After what seems like a very long afternoon we reach Munsungan Stream Campsite. Everyone looks wrecked. It’s been a super hard day but boats must be unloaded, taken out and turned over for the night and camp chores done. Soon tents and tarps are up, the fire’s lit and some hot sweet tea is brewing. Wet kit drips on a couple of clothes lines in the last rays of the afternoon sun.

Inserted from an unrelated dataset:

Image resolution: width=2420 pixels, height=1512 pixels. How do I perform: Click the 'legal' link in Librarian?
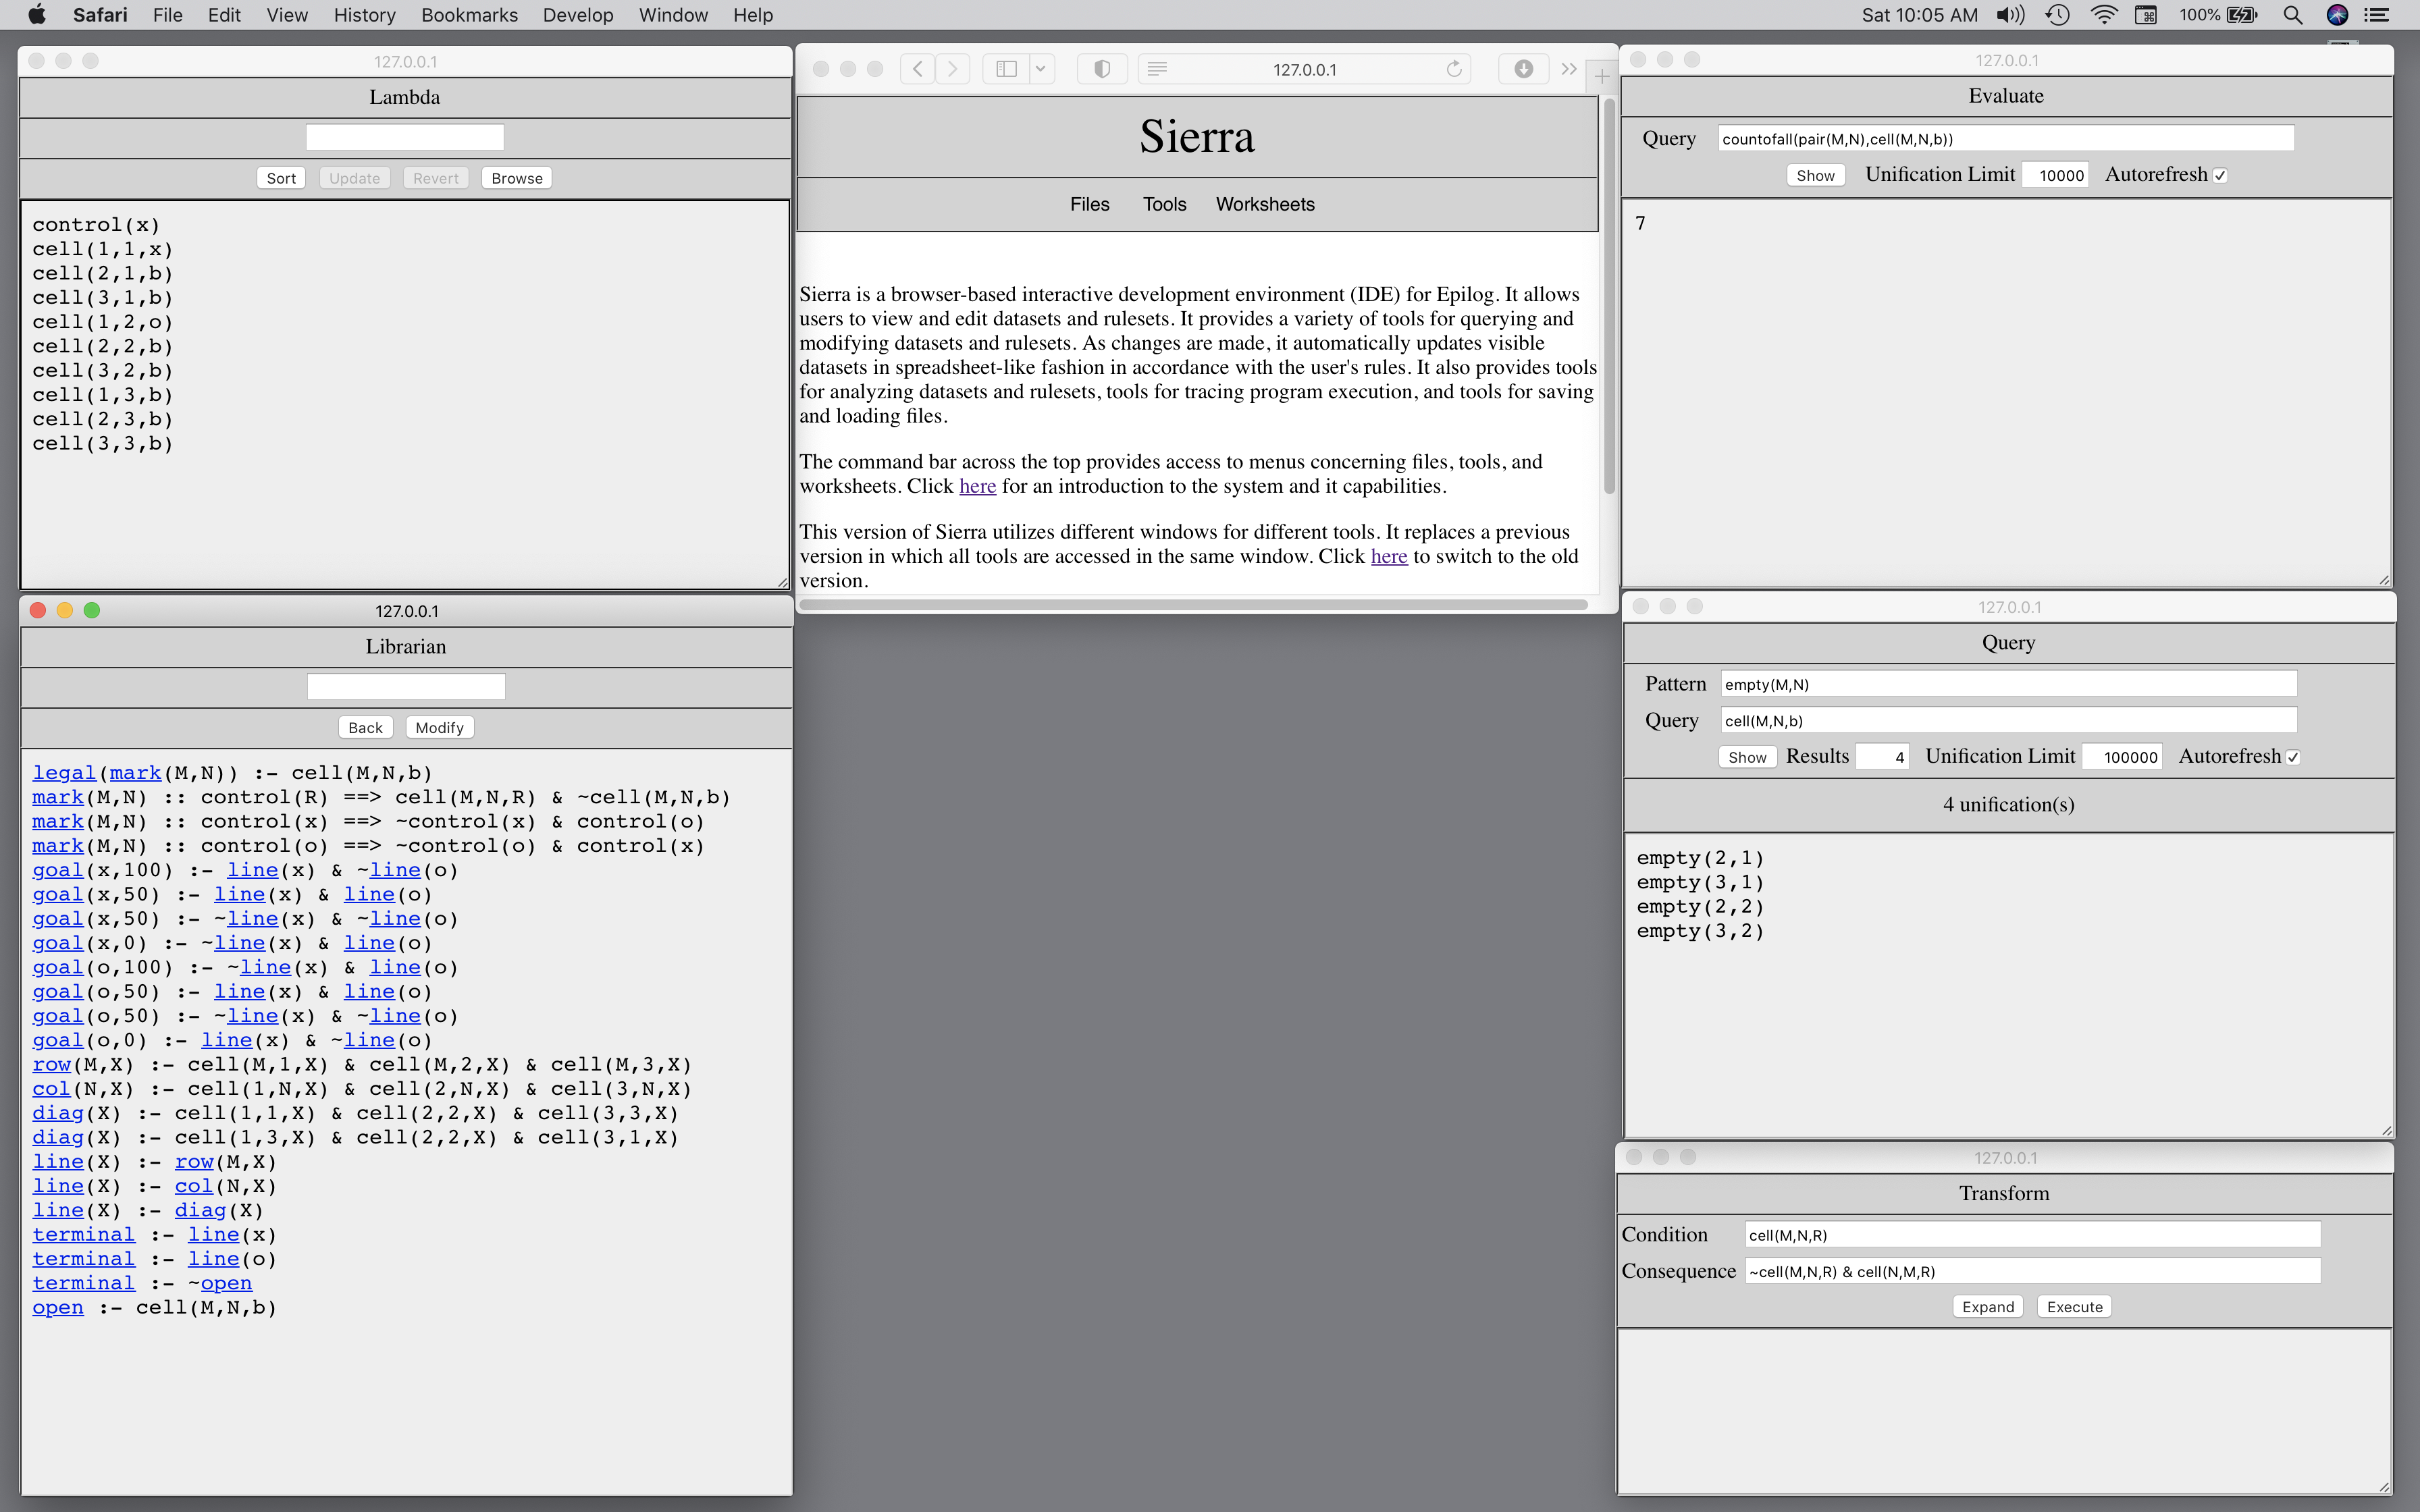[64, 773]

This campsite is accessible by woods road. Thousands of years of ingenuity, skill and knowledge that used to be involved in navigating the woods are now replaced by an hour or two sitting in a truck on a gravel road. Travelling the rivers which run like arteries through the North Woods makes you really appreciate the place. After the incredible wilderness canoe journey we had, just on this one stream in Maine, driving here seems like cheating.

Watching darkness fall over the woods and pondering our place in it all is about as much as I manage tonight before retiring to sleep the well earned sleep of hard labour. Another great day in the North Maine Woods.

 

During my time in the North Woods of Maine I was a paying guest at the excellent Jack Mountain Bushcraft School, attending the wilderness canoe semester. JMB is run by the ever hospitable and knowledgeable Tim Smith, registered Master Maine Guide, admirably assisted by his cousin Cletus.

Nick Gallop

Nick has spent years studying bushcraft and wilderness skills both formally and less formally. He's passionate about wilderness travel by traditional means and employing traditional skills to conquer modern problems.

Comments

  1. Write a book!!!
    I will buy it and love reading it, stories like this is pure poetry and I love it

  2. Big Fish says:

    Wow Nick, Will here from the trip, fantastic pictures man, so good!

  3. Hej Johan!

    You’re not the first person to say that. That means at least two people would buy it ;-)

    Thanks for the kind words.

  4. Hi Will,

    Hope you got that paper written without being distracted too much :-) There are more photos on Flickr – http://www.flickr.com/photos/nickgallop

    I have some great ones of you fishing. I’ll let you know when I add them.